(Records from a dataset)
------------------------------------------------
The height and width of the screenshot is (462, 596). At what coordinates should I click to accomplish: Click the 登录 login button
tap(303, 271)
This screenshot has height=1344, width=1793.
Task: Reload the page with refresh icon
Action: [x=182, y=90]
------------------------------------------------
Aim of the task:
Copy out every line of the material above, character for character, with no changes.

Right answer:
The height and width of the screenshot is (462, 596). At what coordinates should I click to accomplish: Click the 登录 login button
tap(303, 271)
This screenshot has height=1344, width=1793.
Task: Reload the page with refresh icon
Action: [x=182, y=90]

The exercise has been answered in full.